## Short exercise:
Reproduce each of the following lines character for character, in the order given.

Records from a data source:

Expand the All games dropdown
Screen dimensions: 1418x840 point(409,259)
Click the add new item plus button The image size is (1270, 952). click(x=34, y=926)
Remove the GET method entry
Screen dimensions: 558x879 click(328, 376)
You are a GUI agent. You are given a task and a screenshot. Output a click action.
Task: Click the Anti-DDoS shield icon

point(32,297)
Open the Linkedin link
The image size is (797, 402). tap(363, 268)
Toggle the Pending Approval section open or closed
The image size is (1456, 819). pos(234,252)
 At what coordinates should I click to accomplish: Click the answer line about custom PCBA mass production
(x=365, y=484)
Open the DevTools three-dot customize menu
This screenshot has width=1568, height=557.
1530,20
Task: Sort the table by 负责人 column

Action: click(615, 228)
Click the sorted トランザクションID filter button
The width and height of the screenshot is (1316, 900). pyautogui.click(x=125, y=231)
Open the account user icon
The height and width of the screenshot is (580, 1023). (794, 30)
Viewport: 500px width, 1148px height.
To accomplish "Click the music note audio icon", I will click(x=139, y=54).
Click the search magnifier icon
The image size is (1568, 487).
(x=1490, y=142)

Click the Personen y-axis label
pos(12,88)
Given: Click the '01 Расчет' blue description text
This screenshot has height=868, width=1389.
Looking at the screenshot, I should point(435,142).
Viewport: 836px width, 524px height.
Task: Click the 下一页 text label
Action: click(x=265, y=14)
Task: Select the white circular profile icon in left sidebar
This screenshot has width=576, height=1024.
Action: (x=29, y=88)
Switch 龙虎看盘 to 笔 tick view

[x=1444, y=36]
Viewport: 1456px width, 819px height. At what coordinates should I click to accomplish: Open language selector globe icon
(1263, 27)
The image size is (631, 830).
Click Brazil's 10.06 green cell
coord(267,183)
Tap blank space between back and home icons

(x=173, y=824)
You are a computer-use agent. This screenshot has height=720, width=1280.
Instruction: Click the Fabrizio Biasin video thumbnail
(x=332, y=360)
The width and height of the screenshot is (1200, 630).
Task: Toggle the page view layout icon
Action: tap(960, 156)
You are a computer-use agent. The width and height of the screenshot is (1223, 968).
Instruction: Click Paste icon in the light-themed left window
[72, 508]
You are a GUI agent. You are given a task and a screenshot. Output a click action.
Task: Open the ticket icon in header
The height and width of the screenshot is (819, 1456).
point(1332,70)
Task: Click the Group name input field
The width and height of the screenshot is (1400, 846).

## Correct result:
Expand the All games dropdown
Screen dimensions: 1418x840 point(409,259)
Click the add new item plus button The image size is (1270, 952). click(x=34, y=926)
Remove the GET method entry
Screen dimensions: 558x879 click(328, 376)
You are a GUI agent. You are given a task and a screenshot. Output a click action.
Task: Click the Anti-DDoS shield icon

point(32,297)
Open the Linkedin link
The image size is (797, 402). tap(363, 268)
Toggle the Pending Approval section open or closed
The image size is (1456, 819). pos(234,252)
 At what coordinates should I click to accomplish: Click the answer line about custom PCBA mass production
(x=365, y=484)
Open the DevTools three-dot customize menu
This screenshot has width=1568, height=557.
1530,20
Task: Sort the table by 负责人 column

Action: click(615, 228)
Click the sorted トランザクションID filter button
The width and height of the screenshot is (1316, 900). pyautogui.click(x=125, y=231)
Open the account user icon
The height and width of the screenshot is (580, 1023). (794, 30)
Viewport: 500px width, 1148px height.
To accomplish "Click the music note audio icon", I will click(x=139, y=54).
Click the search magnifier icon
The image size is (1568, 487).
(x=1490, y=142)

Click the Personen y-axis label
pos(12,88)
Given: Click the '01 Расчет' blue description text
This screenshot has height=868, width=1389.
Looking at the screenshot, I should point(435,142).
Viewport: 836px width, 524px height.
Task: Click the 下一页 text label
Action: click(x=265, y=14)
Task: Select the white circular profile icon in left sidebar
This screenshot has width=576, height=1024.
Action: (x=29, y=88)
Switch 龙虎看盘 to 笔 tick view

[x=1444, y=36]
Viewport: 1456px width, 819px height. At what coordinates should I click to accomplish: Open language selector globe icon
(1263, 27)
The image size is (631, 830).
Click Brazil's 10.06 green cell
coord(267,183)
Tap blank space between back and home icons

(x=173, y=824)
You are a computer-use agent. This screenshot has height=720, width=1280.
Instruction: Click the Fabrizio Biasin video thumbnail
(x=332, y=360)
The width and height of the screenshot is (1200, 630).
Task: Toggle the page view layout icon
Action: tap(960, 156)
You are a computer-use agent. The width and height of the screenshot is (1223, 968).
Instruction: Click Paste icon in the light-themed left window
[72, 508]
You are a GUI agent. You are given a task and a screenshot. Output a click action.
Task: Open the ticket icon in header
The height and width of the screenshot is (819, 1456).
point(1332,70)
Task: Click the Group name input field
The width and height of the screenshot is (1400, 846).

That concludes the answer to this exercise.